An exact, complete copy of the entries is what is needed.

(Stored data entries)

● ● ●

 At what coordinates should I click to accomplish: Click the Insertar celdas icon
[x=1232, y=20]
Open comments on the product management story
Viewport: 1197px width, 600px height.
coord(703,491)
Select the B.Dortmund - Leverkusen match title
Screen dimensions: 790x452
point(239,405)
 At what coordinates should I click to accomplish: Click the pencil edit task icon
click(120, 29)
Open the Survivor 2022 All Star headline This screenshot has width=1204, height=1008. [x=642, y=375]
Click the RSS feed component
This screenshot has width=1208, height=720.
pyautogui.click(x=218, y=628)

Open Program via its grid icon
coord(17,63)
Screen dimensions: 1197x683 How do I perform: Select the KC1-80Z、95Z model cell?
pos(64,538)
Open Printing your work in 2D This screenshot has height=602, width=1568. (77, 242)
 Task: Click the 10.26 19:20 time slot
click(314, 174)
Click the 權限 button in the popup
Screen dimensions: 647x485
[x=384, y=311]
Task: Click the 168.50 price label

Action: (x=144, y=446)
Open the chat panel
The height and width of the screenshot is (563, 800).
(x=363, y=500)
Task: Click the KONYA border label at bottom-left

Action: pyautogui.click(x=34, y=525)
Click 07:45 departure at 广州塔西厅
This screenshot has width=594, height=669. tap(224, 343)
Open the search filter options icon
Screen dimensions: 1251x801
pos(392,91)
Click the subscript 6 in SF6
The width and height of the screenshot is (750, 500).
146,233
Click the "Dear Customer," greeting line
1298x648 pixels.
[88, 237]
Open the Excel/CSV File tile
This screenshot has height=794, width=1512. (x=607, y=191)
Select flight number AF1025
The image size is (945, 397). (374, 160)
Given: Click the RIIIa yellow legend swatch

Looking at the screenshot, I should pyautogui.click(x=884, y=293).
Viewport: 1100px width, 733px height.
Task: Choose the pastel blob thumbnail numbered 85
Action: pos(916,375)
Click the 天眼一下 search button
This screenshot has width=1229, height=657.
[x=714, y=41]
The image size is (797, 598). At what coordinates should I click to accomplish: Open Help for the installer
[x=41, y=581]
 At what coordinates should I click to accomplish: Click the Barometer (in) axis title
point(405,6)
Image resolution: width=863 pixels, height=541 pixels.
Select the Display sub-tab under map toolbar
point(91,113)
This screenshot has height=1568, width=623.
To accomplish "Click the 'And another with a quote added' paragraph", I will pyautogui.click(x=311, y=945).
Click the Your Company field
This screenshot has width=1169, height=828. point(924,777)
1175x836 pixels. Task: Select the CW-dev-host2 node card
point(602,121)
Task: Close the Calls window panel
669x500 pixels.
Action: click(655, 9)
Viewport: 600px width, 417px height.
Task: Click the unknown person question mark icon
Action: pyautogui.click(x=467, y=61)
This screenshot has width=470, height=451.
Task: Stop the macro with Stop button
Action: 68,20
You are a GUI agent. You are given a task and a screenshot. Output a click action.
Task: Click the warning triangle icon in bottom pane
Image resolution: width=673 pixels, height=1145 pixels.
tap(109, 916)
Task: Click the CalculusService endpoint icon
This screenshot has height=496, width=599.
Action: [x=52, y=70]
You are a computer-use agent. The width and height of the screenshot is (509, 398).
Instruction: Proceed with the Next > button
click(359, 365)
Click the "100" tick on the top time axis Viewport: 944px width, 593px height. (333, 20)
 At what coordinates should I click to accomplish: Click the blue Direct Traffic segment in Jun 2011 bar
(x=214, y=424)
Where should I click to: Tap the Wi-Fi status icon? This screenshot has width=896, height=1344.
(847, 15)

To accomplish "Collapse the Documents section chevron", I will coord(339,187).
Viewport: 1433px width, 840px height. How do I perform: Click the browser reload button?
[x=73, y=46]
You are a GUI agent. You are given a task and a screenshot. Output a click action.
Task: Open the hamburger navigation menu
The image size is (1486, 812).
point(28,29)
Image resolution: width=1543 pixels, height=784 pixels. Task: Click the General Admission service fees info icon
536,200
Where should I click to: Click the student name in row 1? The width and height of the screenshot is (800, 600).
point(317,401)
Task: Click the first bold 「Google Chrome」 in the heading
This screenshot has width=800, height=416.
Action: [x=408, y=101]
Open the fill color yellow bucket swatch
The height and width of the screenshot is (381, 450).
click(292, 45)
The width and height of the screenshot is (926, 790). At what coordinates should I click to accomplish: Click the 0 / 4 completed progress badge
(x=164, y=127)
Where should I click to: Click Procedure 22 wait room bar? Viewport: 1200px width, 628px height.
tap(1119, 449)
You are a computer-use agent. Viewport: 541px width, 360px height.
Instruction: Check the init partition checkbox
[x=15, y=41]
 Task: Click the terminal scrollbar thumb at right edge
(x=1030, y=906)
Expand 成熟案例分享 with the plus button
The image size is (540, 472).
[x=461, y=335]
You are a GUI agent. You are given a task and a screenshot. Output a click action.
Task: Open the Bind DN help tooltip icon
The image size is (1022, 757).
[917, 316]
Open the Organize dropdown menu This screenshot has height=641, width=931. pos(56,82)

● ● ●

**WRITTEN ANSWER:**
 At what coordinates should I click to accomplish: Click the Insertar celdas icon
[x=1232, y=20]
Open comments on the product management story
Viewport: 1197px width, 600px height.
coord(703,491)
Select the B.Dortmund - Leverkusen match title
Screen dimensions: 790x452
point(239,405)
 At what coordinates should I click to accomplish: Click the pencil edit task icon
click(120, 29)
Open the Survivor 2022 All Star headline This screenshot has width=1204, height=1008. [x=642, y=375]
Click the RSS feed component
This screenshot has width=1208, height=720.
pyautogui.click(x=218, y=628)

Open Program via its grid icon
coord(17,63)
Screen dimensions: 1197x683 How do I perform: Select the KC1-80Z、95Z model cell?
pos(64,538)
Open Printing your work in 2D This screenshot has height=602, width=1568. (77, 242)
 Task: Click the 10.26 19:20 time slot
click(314, 174)
Click the 權限 button in the popup
Screen dimensions: 647x485
[x=384, y=311]
Task: Click the 168.50 price label

Action: (x=144, y=446)
Open the chat panel
The height and width of the screenshot is (563, 800).
(x=363, y=500)
Task: Click the KONYA border label at bottom-left

Action: pyautogui.click(x=34, y=525)
Click 07:45 departure at 广州塔西厅
This screenshot has width=594, height=669. tap(224, 343)
Open the search filter options icon
Screen dimensions: 1251x801
pos(392,91)
Click the subscript 6 in SF6
The width and height of the screenshot is (750, 500).
146,233
Click the "Dear Customer," greeting line
1298x648 pixels.
[88, 237]
Open the Excel/CSV File tile
This screenshot has height=794, width=1512. (x=607, y=191)
Select flight number AF1025
The image size is (945, 397). (374, 160)
Given: Click the RIIIa yellow legend swatch

Looking at the screenshot, I should pyautogui.click(x=884, y=293).
Viewport: 1100px width, 733px height.
Task: Choose the pastel blob thumbnail numbered 85
Action: pos(916,375)
Click the 天眼一下 search button
This screenshot has width=1229, height=657.
[x=714, y=41]
The image size is (797, 598). At what coordinates should I click to accomplish: Open Help for the installer
[x=41, y=581]
 At what coordinates should I click to accomplish: Click the Barometer (in) axis title
point(405,6)
Image resolution: width=863 pixels, height=541 pixels.
Select the Display sub-tab under map toolbar
point(91,113)
This screenshot has height=1568, width=623.
To accomplish "Click the 'And another with a quote added' paragraph", I will pyautogui.click(x=311, y=945).
Click the Your Company field
This screenshot has width=1169, height=828. point(924,777)
1175x836 pixels. Task: Select the CW-dev-host2 node card
point(602,121)
Task: Close the Calls window panel
669x500 pixels.
Action: click(655, 9)
Viewport: 600px width, 417px height.
Task: Click the unknown person question mark icon
Action: pyautogui.click(x=467, y=61)
This screenshot has width=470, height=451.
Task: Stop the macro with Stop button
Action: 68,20
You are a GUI agent. You are given a task and a screenshot. Output a click action.
Task: Click the warning triangle icon in bottom pane
Image resolution: width=673 pixels, height=1145 pixels.
tap(109, 916)
Task: Click the CalculusService endpoint icon
This screenshot has height=496, width=599.
Action: [x=52, y=70]
You are a computer-use agent. The width and height of the screenshot is (509, 398).
Instruction: Proceed with the Next > button
click(359, 365)
Click the "100" tick on the top time axis Viewport: 944px width, 593px height. (333, 20)
 At what coordinates should I click to accomplish: Click the blue Direct Traffic segment in Jun 2011 bar
(x=214, y=424)
Where should I click to: Tap the Wi-Fi status icon? This screenshot has width=896, height=1344.
(847, 15)

To accomplish "Collapse the Documents section chevron", I will coord(339,187).
Viewport: 1433px width, 840px height. How do I perform: Click the browser reload button?
[x=73, y=46]
You are a GUI agent. You are given a task and a screenshot. Output a click action.
Task: Open the hamburger navigation menu
The image size is (1486, 812).
point(28,29)
Image resolution: width=1543 pixels, height=784 pixels. Task: Click the General Admission service fees info icon
536,200
Where should I click to: Click the student name in row 1? The width and height of the screenshot is (800, 600).
point(317,401)
Task: Click the first bold 「Google Chrome」 in the heading
This screenshot has width=800, height=416.
Action: [x=408, y=101]
Open the fill color yellow bucket swatch
The height and width of the screenshot is (381, 450).
click(292, 45)
The width and height of the screenshot is (926, 790). At what coordinates should I click to accomplish: Click the 0 / 4 completed progress badge
(x=164, y=127)
Where should I click to: Click Procedure 22 wait room bar? Viewport: 1200px width, 628px height.
tap(1119, 449)
You are a computer-use agent. Viewport: 541px width, 360px height.
Instruction: Check the init partition checkbox
[x=15, y=41]
 Task: Click the terminal scrollbar thumb at right edge
(x=1030, y=906)
Expand 成熟案例分享 with the plus button
The image size is (540, 472).
[x=461, y=335]
You are a GUI agent. You are given a task and a screenshot. Output a click action.
Task: Open the Bind DN help tooltip icon
The image size is (1022, 757).
[917, 316]
Open the Organize dropdown menu This screenshot has height=641, width=931. pos(56,82)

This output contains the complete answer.